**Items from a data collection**

::::

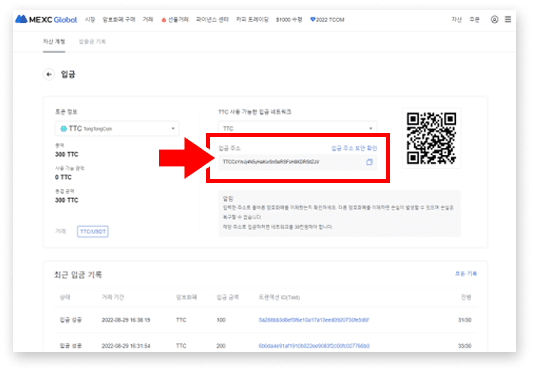Click the TTC coin icon in token selector
The height and width of the screenshot is (372, 533).
pyautogui.click(x=63, y=129)
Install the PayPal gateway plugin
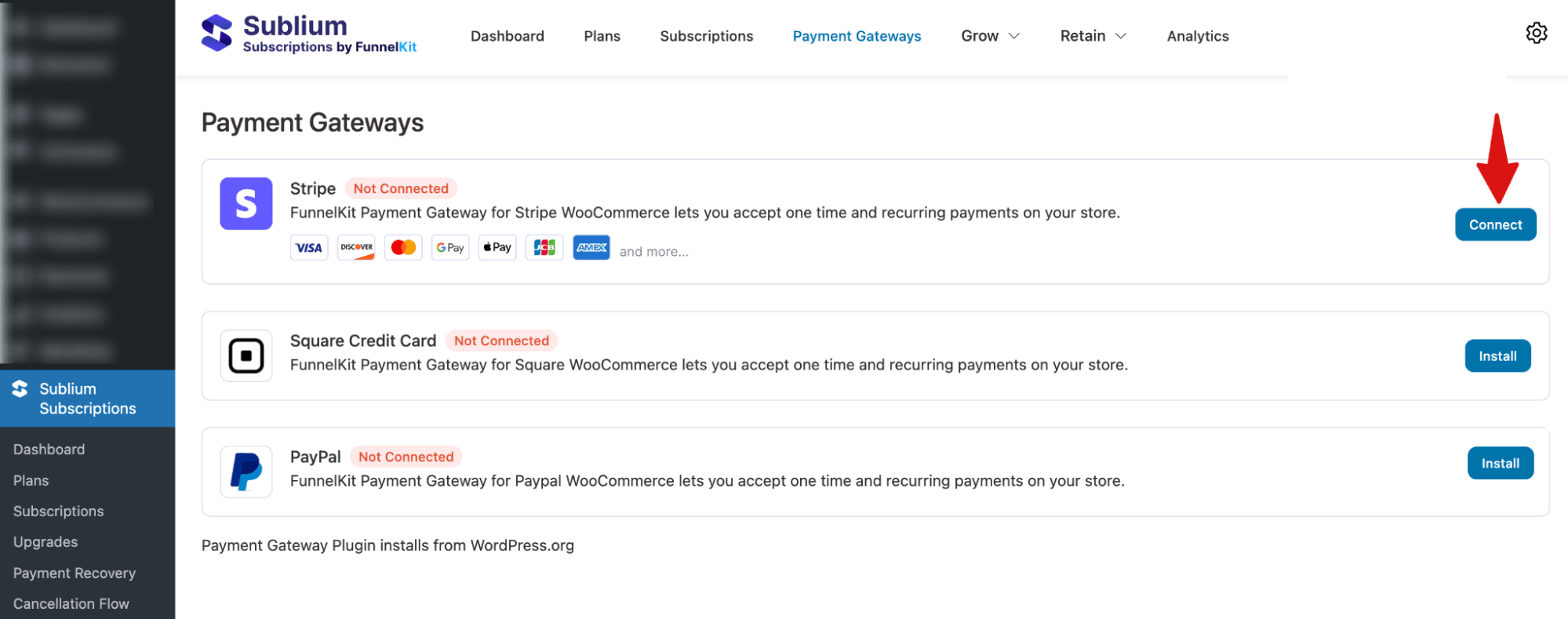 point(1500,463)
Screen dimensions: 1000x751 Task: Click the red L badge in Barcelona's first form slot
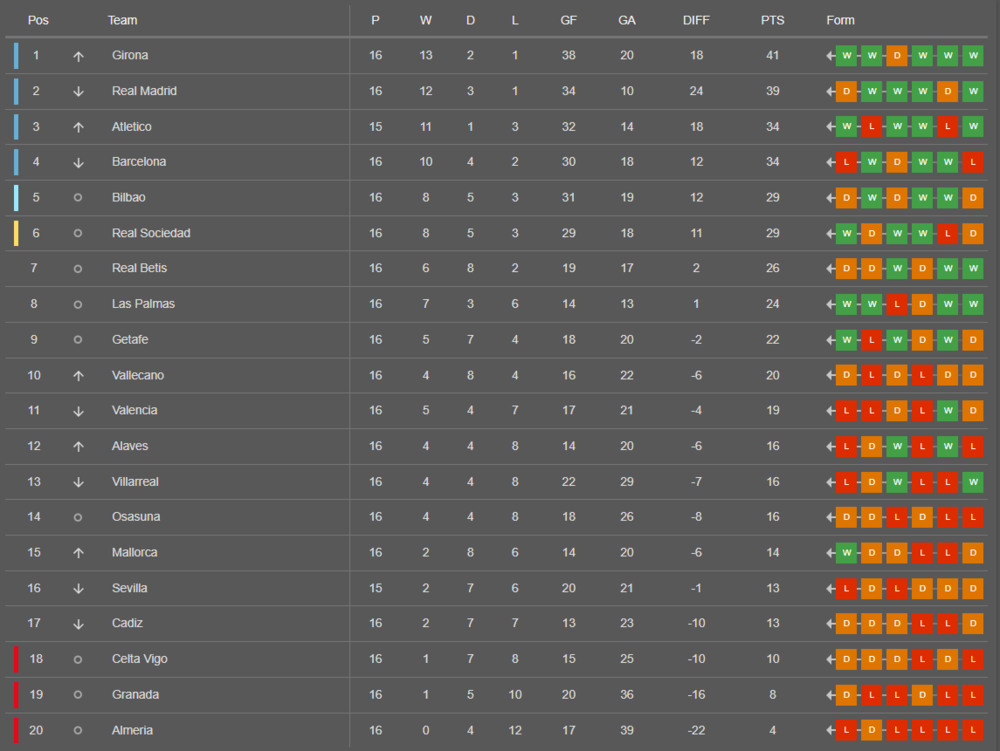(x=847, y=162)
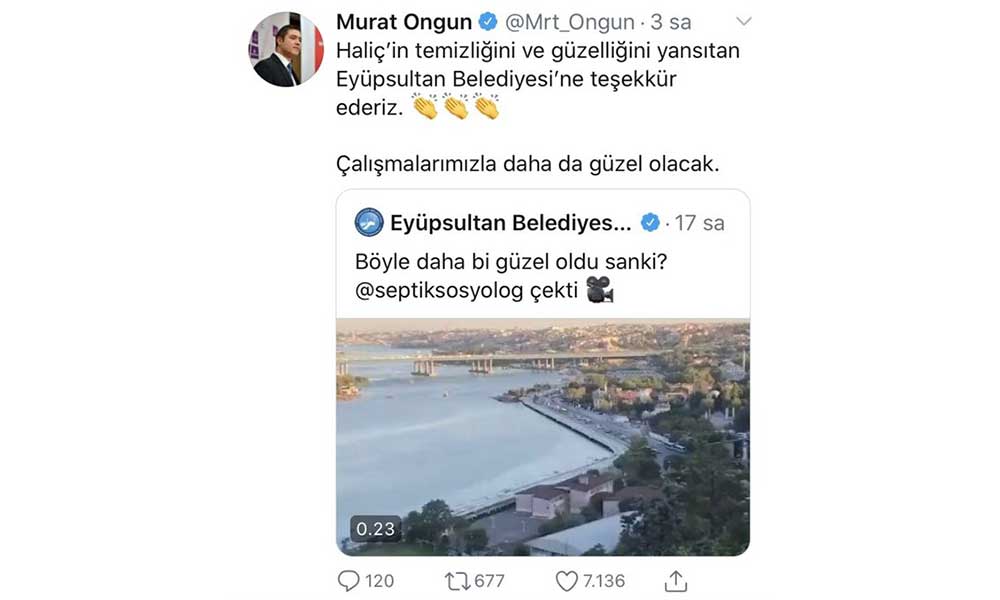The height and width of the screenshot is (600, 1000).
Task: Open the share tweet icon
Action: point(676,580)

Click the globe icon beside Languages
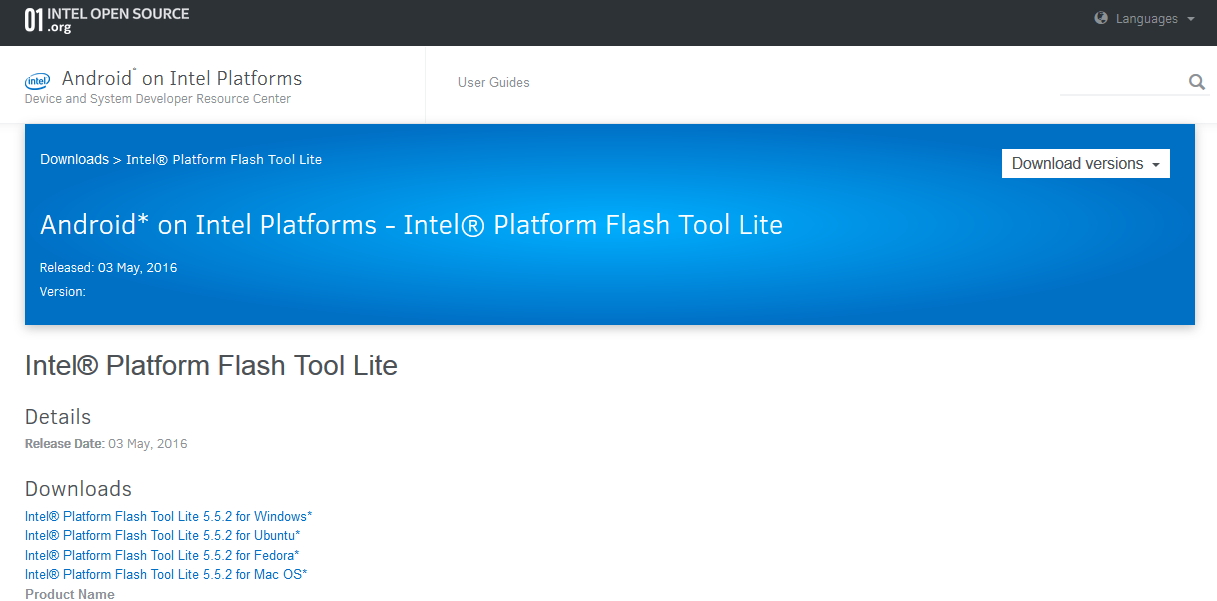1101,18
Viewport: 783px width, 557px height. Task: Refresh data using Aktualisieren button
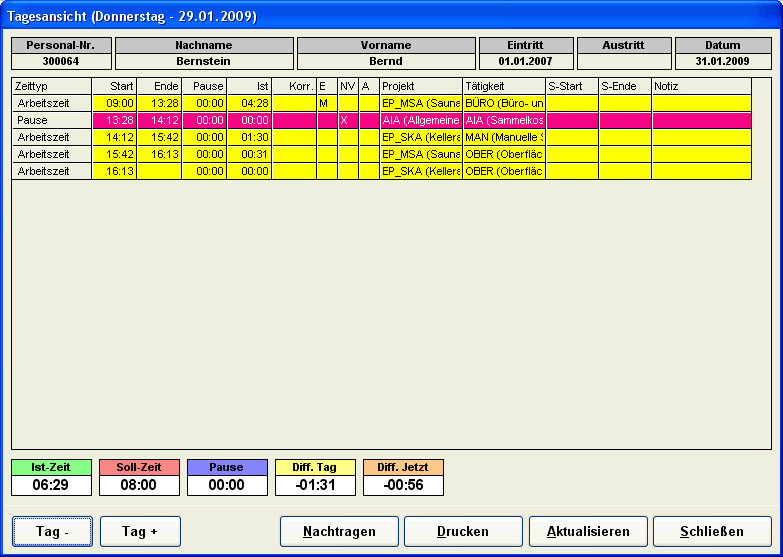click(x=587, y=532)
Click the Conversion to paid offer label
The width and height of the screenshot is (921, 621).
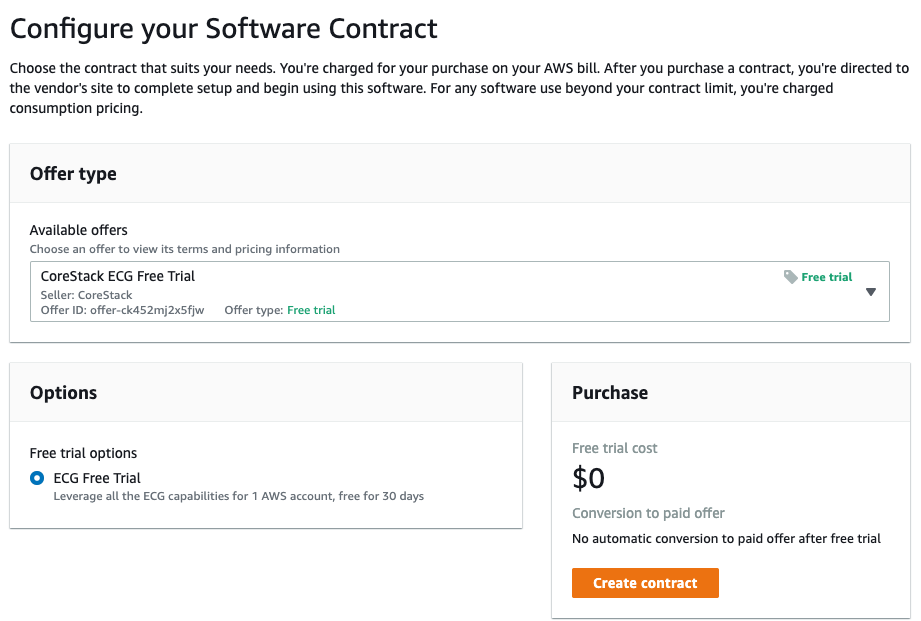tap(648, 513)
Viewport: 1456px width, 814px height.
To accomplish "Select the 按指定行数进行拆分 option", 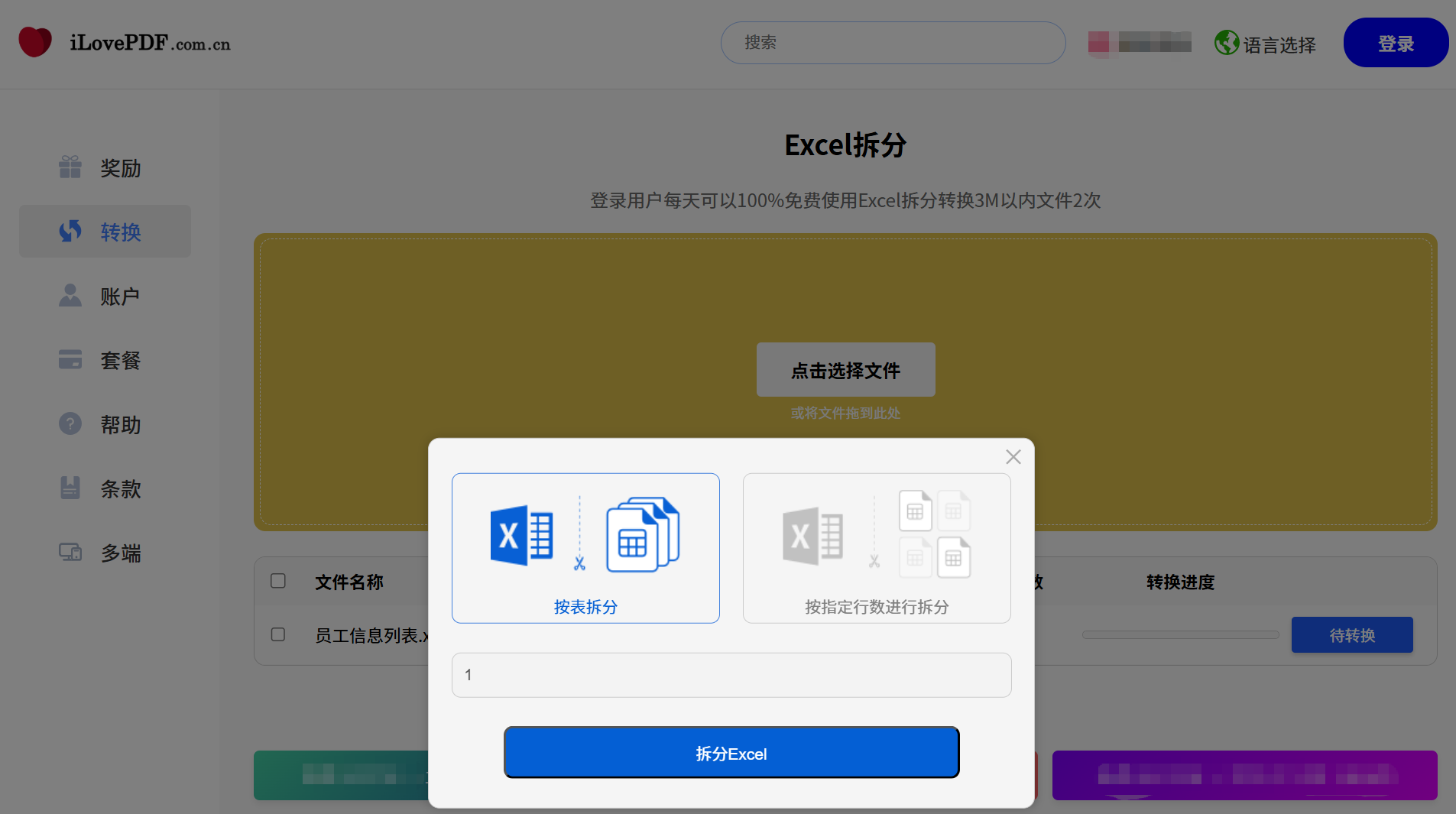I will pyautogui.click(x=876, y=547).
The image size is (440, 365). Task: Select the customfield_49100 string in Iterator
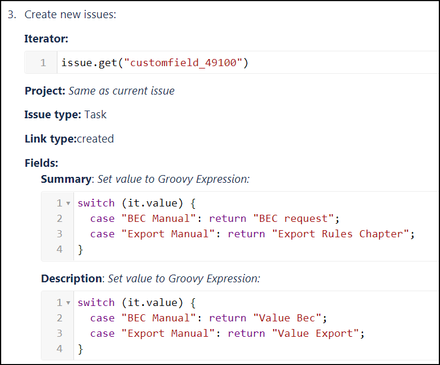183,62
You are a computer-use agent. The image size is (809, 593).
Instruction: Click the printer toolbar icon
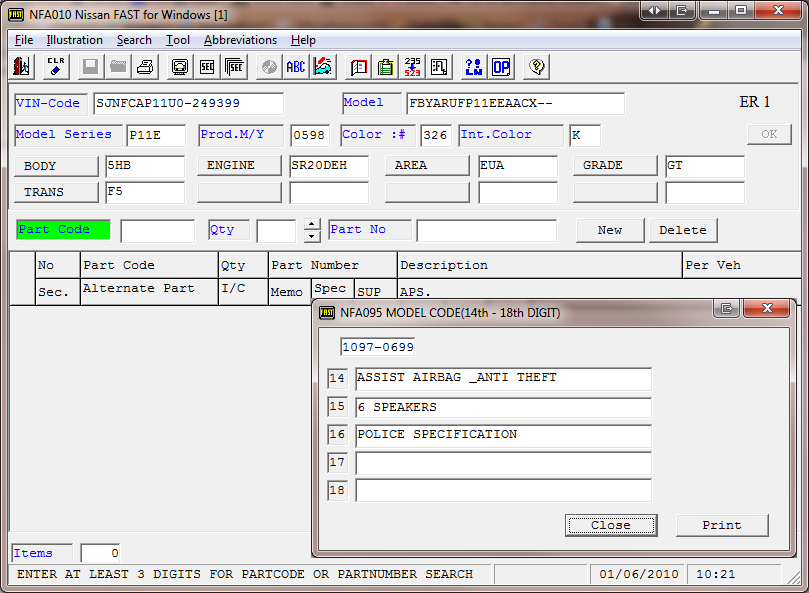click(x=146, y=67)
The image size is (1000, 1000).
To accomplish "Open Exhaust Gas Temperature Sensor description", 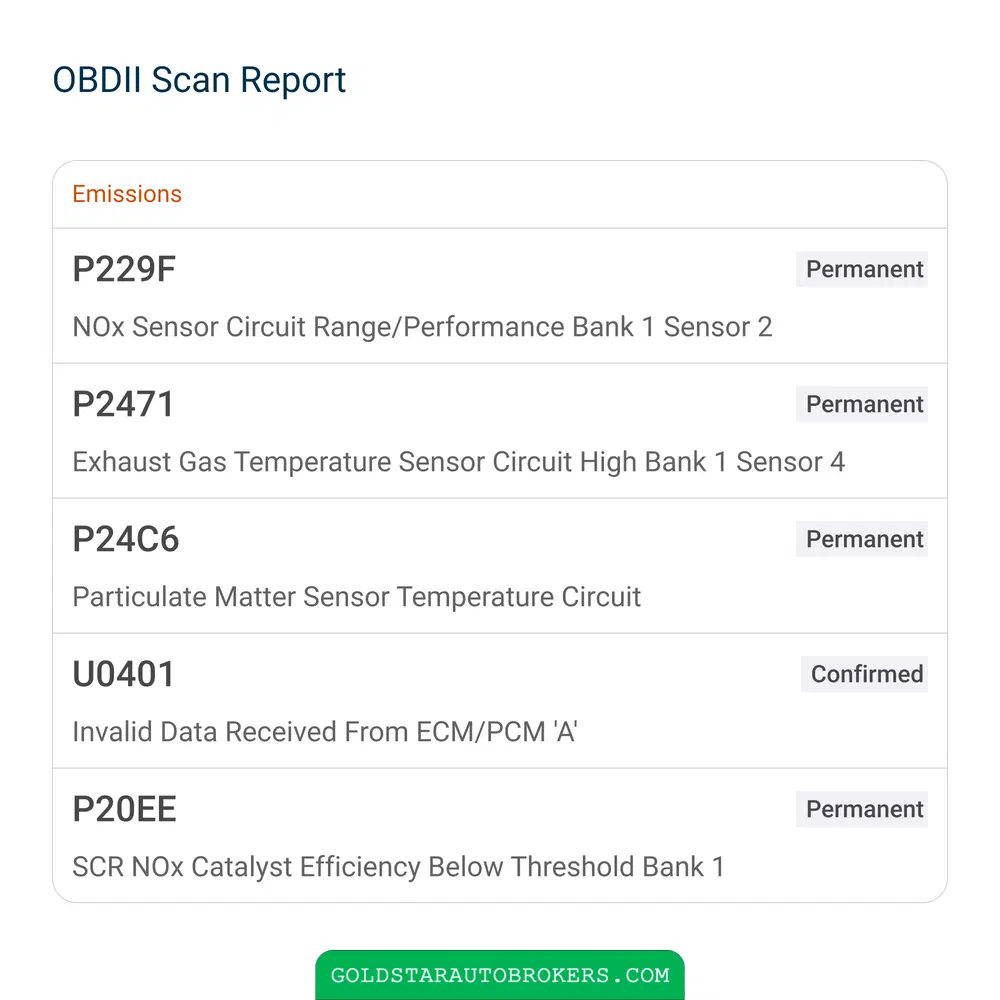I will pos(459,462).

::::

**WHAT IS ASKED**
Reproduce verbatim the lines of the items from the first line through the line containing "click(x=587, y=532)", including both ends. Omit the pictures from your output.

**CORRECT RESPONSE**
Click the TTC coin icon in token selector
The height and width of the screenshot is (372, 533).
pyautogui.click(x=63, y=129)
Install the PayPal gateway plugin
 point(1500,463)
Screen dimensions: 1000x751 Task: Click the red L badge in Barcelona's first form slot
(x=847, y=162)
The height and width of the screenshot is (600, 1000).
Task: Open the share tweet icon
Action: point(676,580)

Click the globe icon beside Languages
1101,18
Viewport: 783px width, 557px height. Task: Refresh data using Aktualisieren button
click(x=587, y=532)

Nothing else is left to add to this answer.